Saved entries
+===+

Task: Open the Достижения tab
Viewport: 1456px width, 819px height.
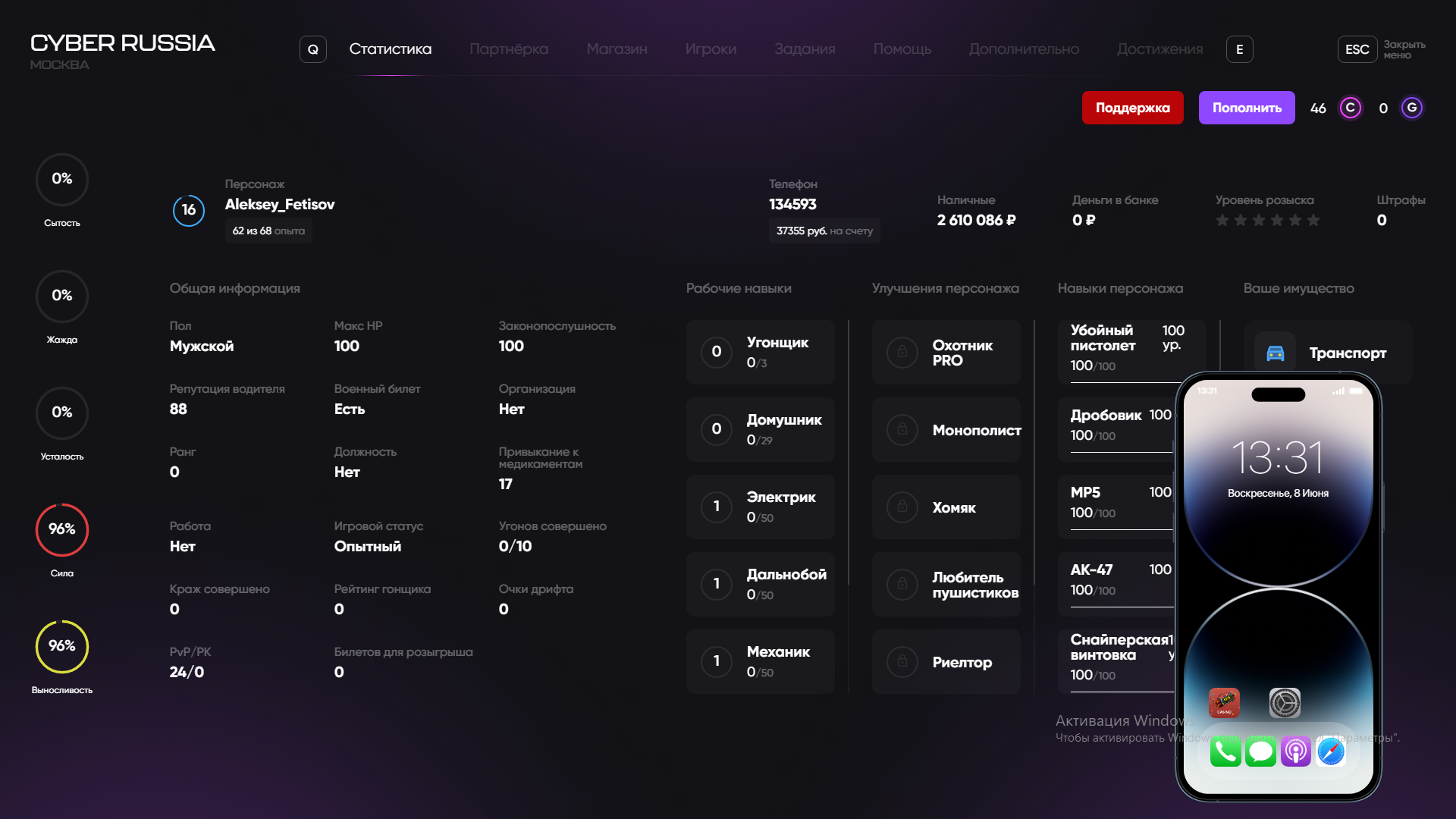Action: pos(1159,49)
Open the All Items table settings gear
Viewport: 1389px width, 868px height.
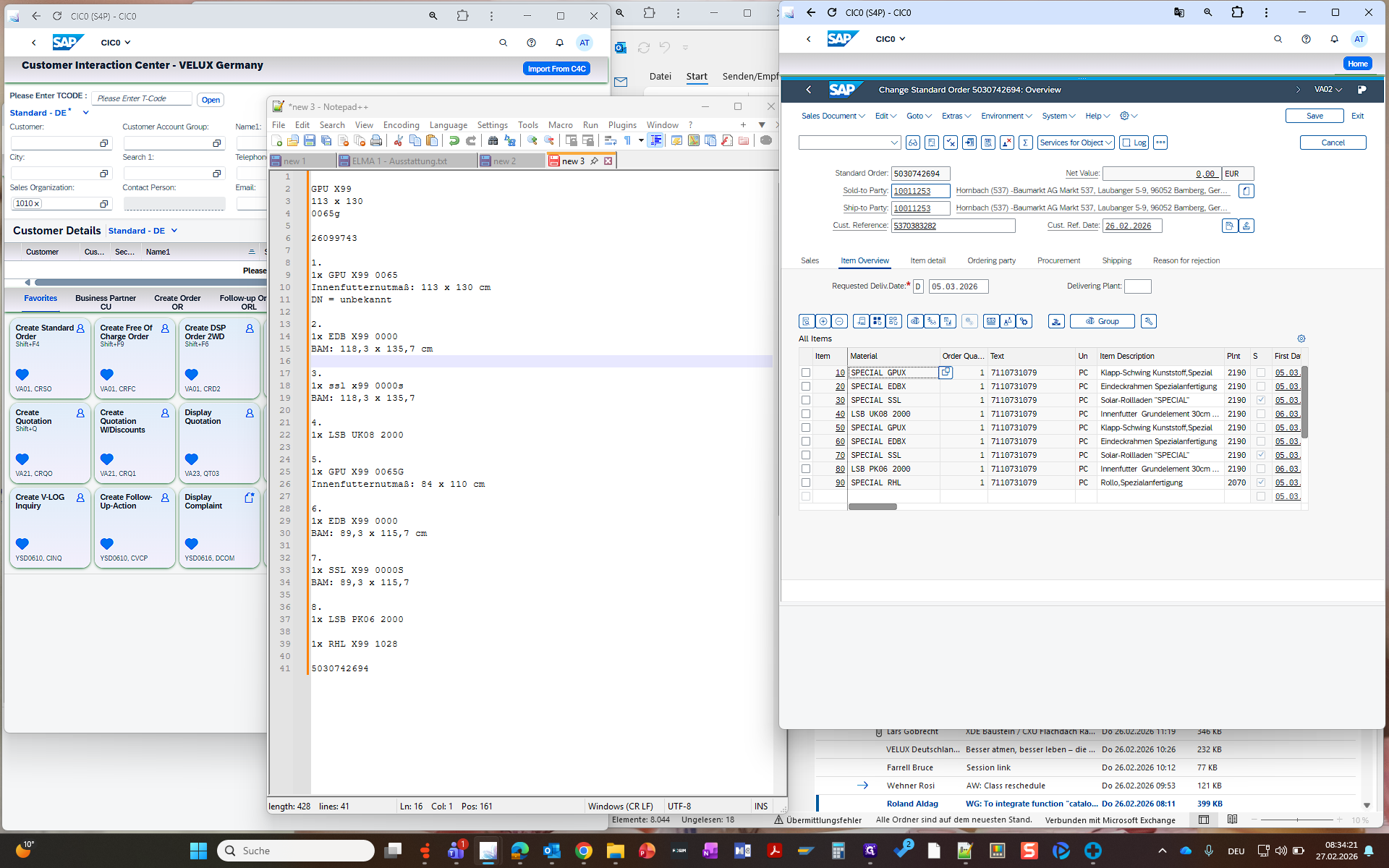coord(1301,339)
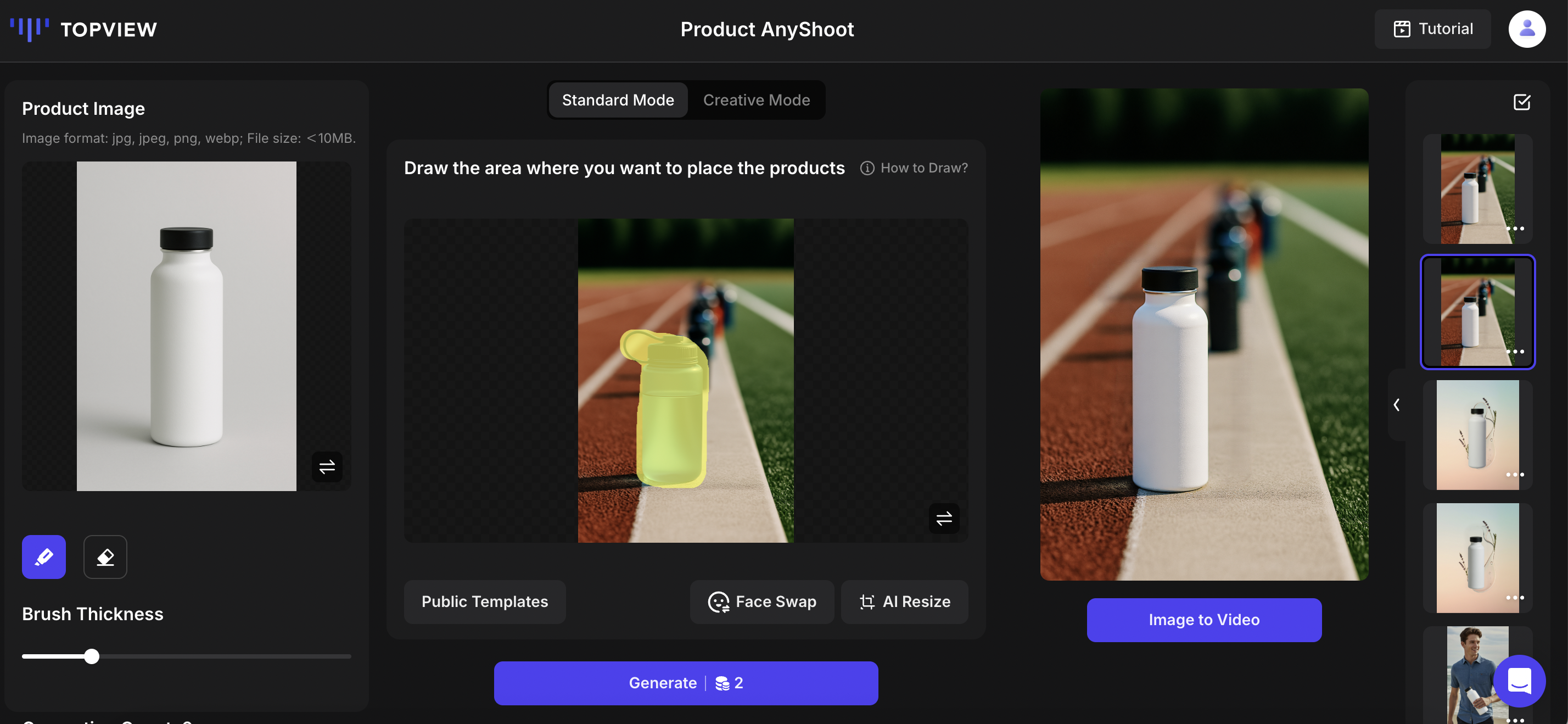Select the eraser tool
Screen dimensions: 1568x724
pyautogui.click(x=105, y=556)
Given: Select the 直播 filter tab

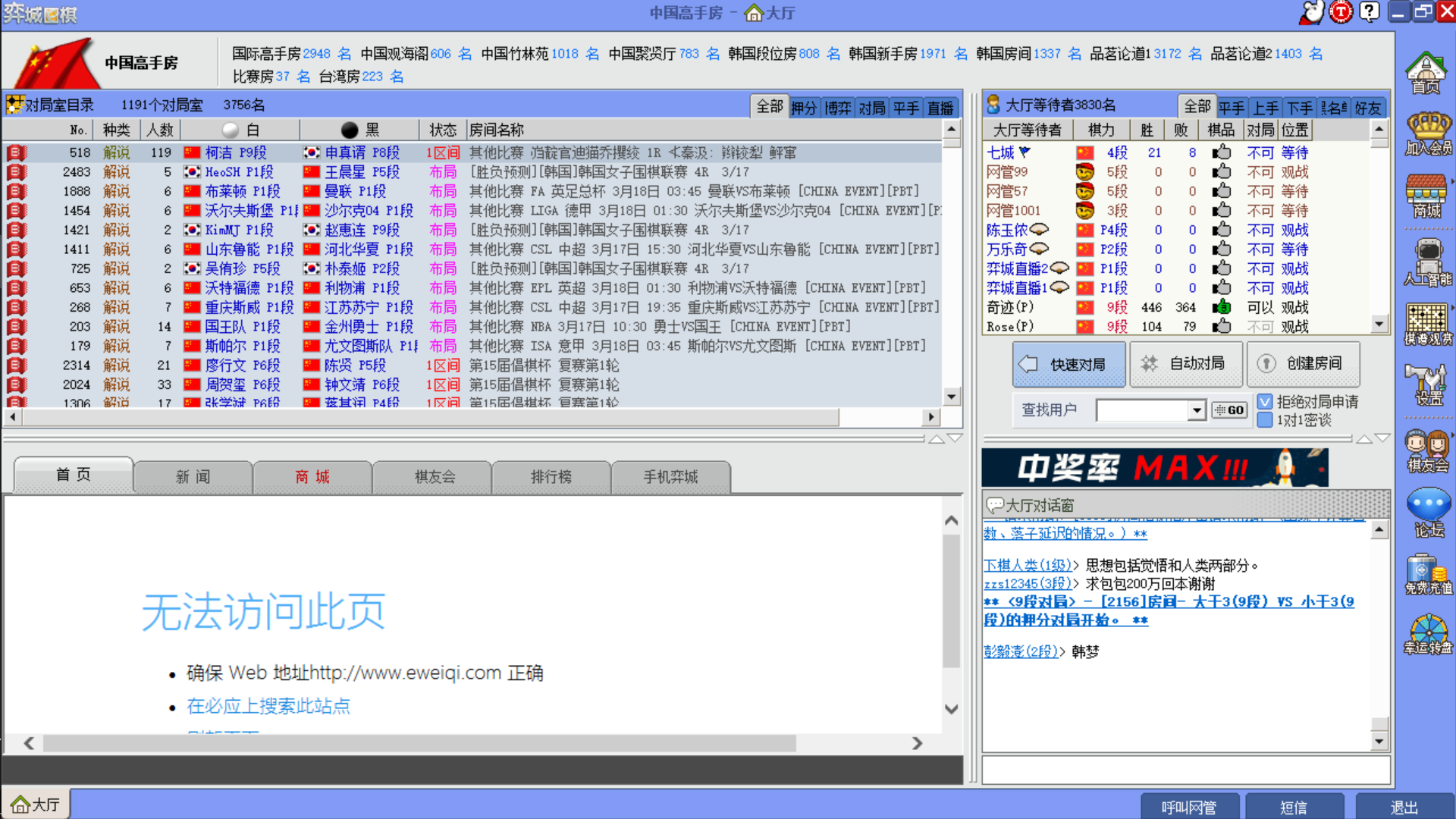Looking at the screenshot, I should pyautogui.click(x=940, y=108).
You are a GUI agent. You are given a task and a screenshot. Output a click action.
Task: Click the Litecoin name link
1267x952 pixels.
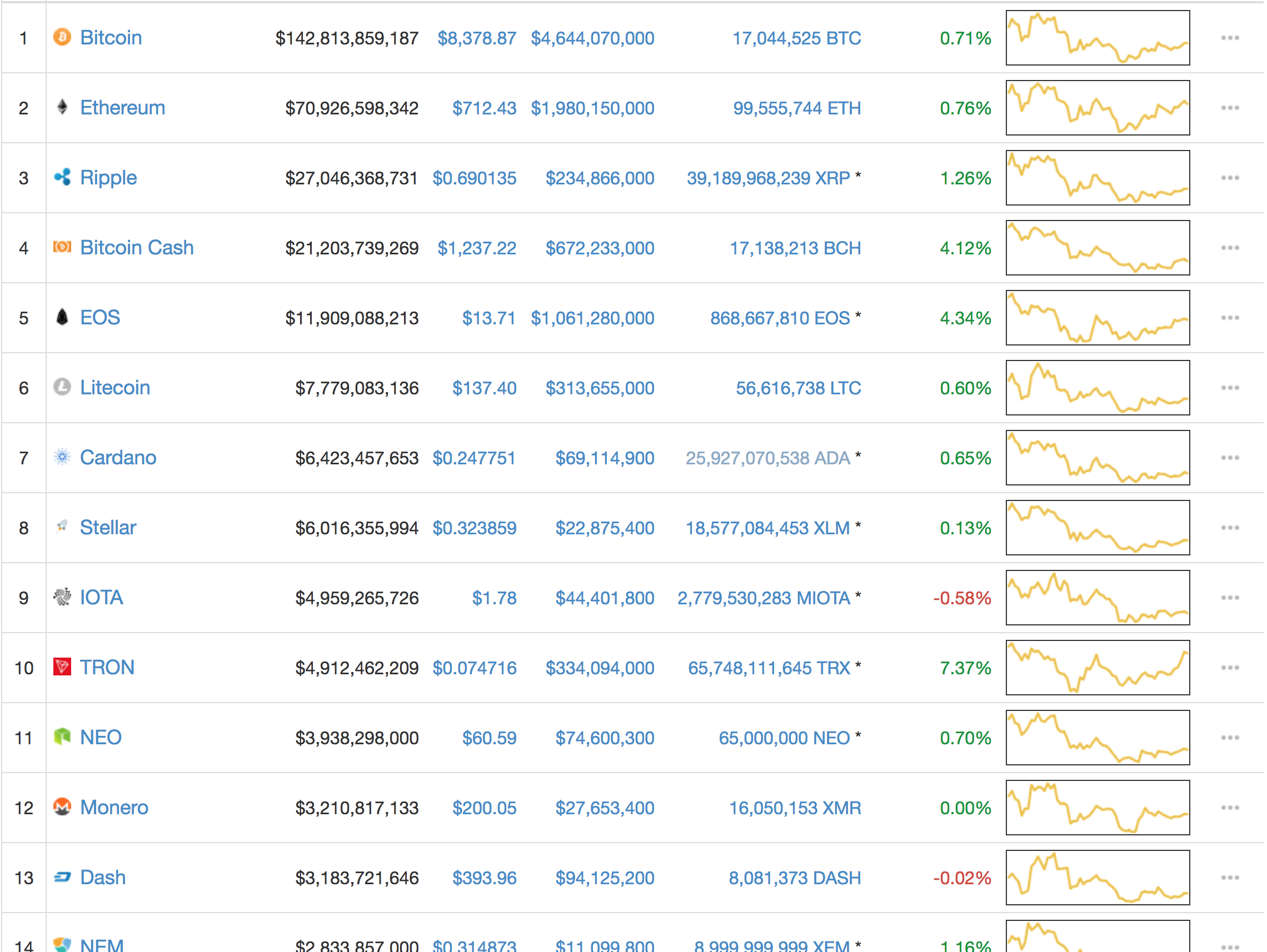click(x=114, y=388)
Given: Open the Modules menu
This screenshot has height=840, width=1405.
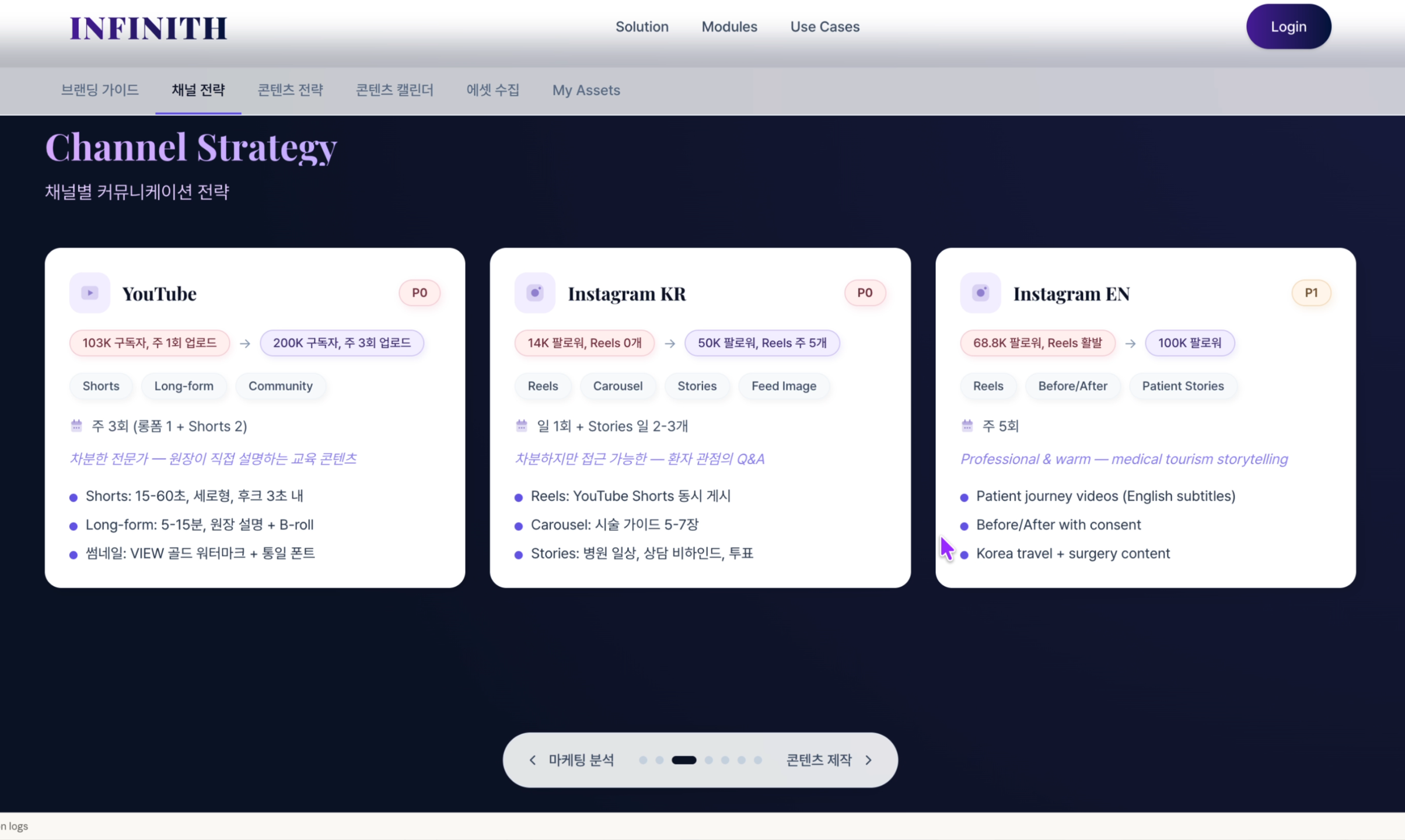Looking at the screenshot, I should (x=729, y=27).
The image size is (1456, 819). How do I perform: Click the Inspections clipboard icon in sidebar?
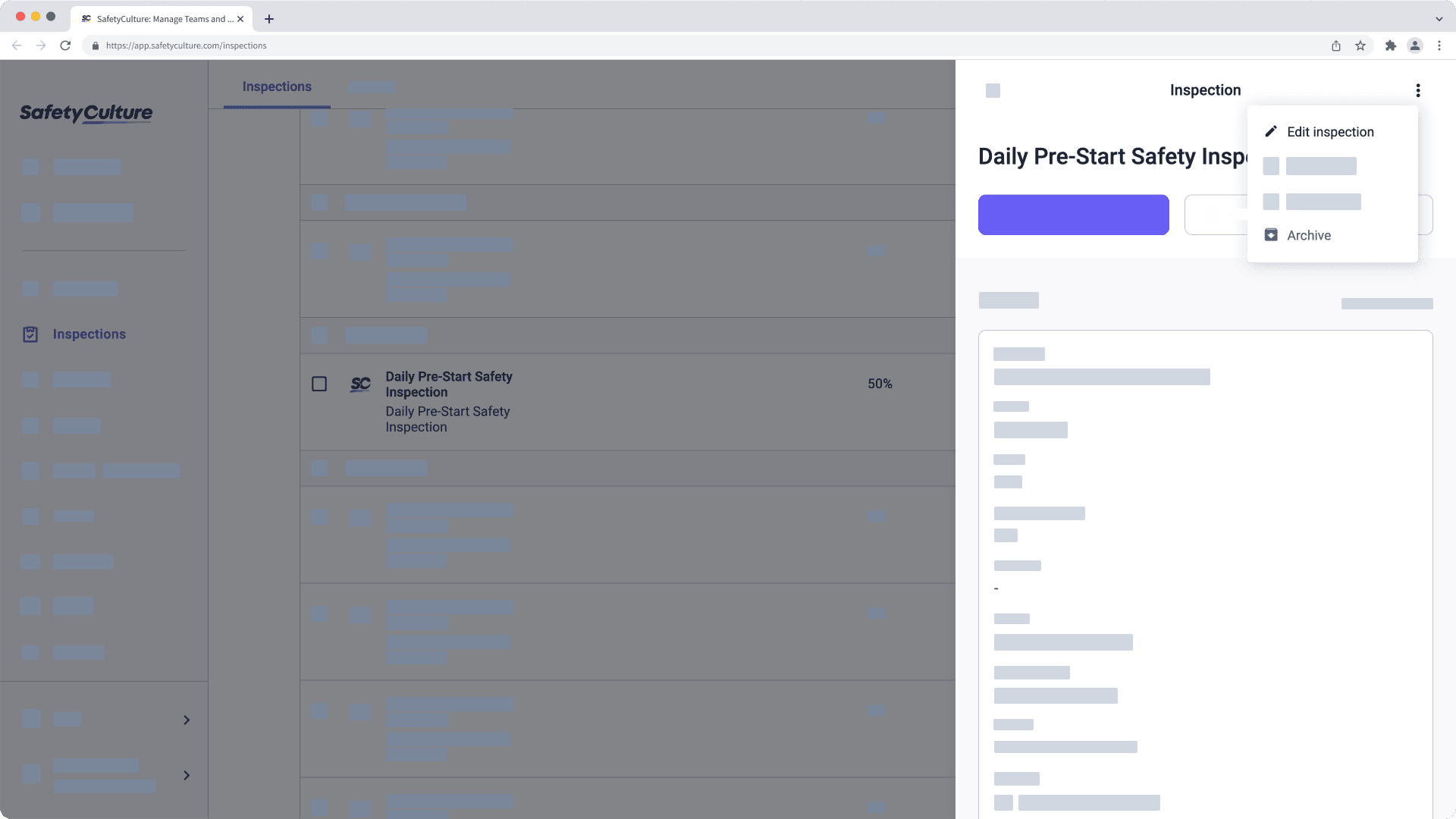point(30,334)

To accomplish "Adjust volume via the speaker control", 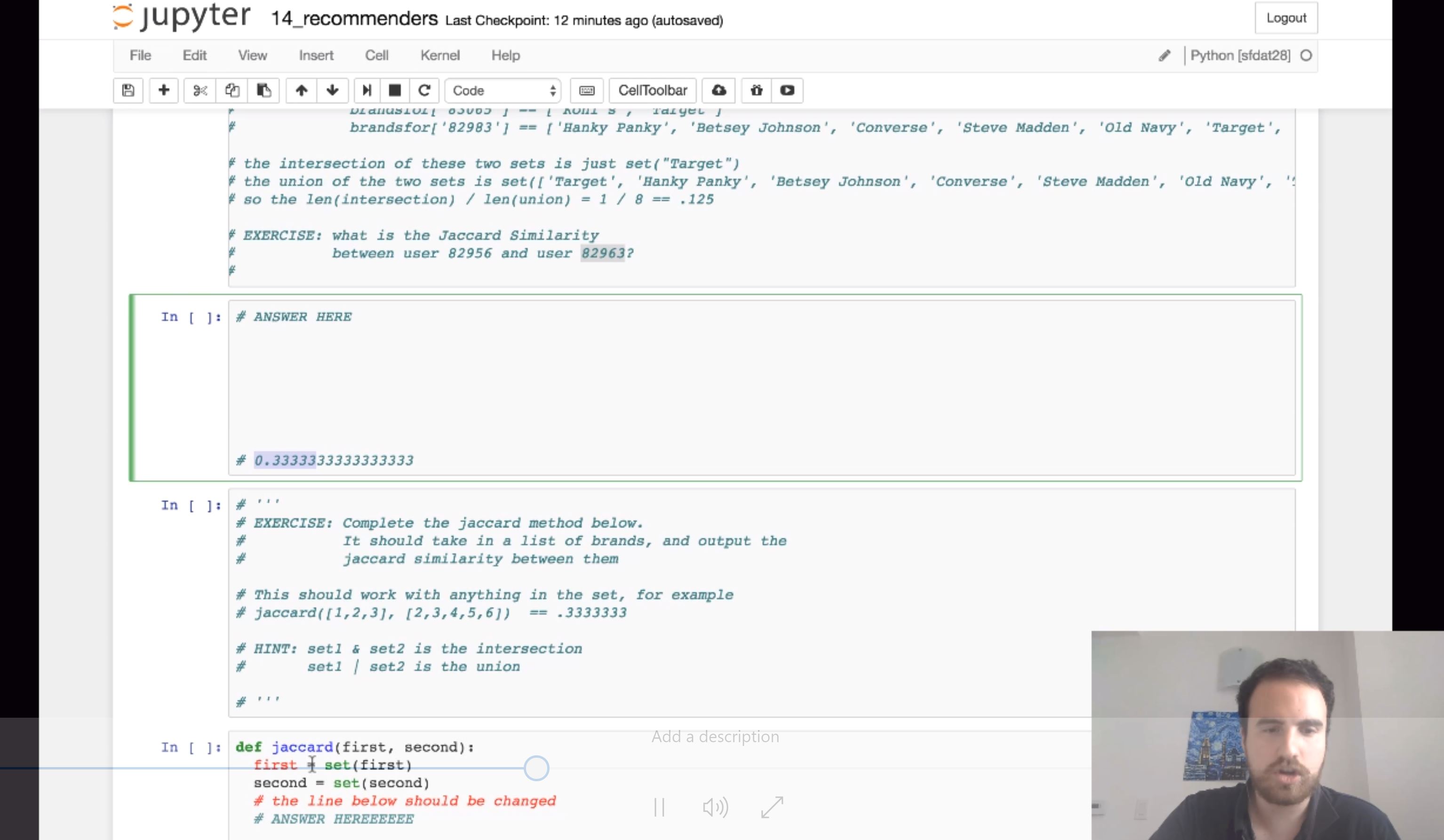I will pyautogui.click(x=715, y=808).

+===+

▶ [PROBLEM DESCRIPTION]
Output the lines of the data exactly, starting at the first and ending with the line that has "You are a GUI". Pictures are not part of it.

▶ [ANSWER TO THIS TASK]
Task: Open the Достижения tab
Viewport: 1456px width, 819px height.
Action: pos(1159,49)
Open the All Items table settings gear
Viewport: 1389px width, 868px height.
coord(1301,339)
Select the eraser tool
Screen dimensions: 1568x724
pyautogui.click(x=105, y=556)
Given: Select the 直播 filter tab

Looking at the screenshot, I should pyautogui.click(x=940, y=108).
You are a GUI agent. You are given a task and a screenshot. Output a click action.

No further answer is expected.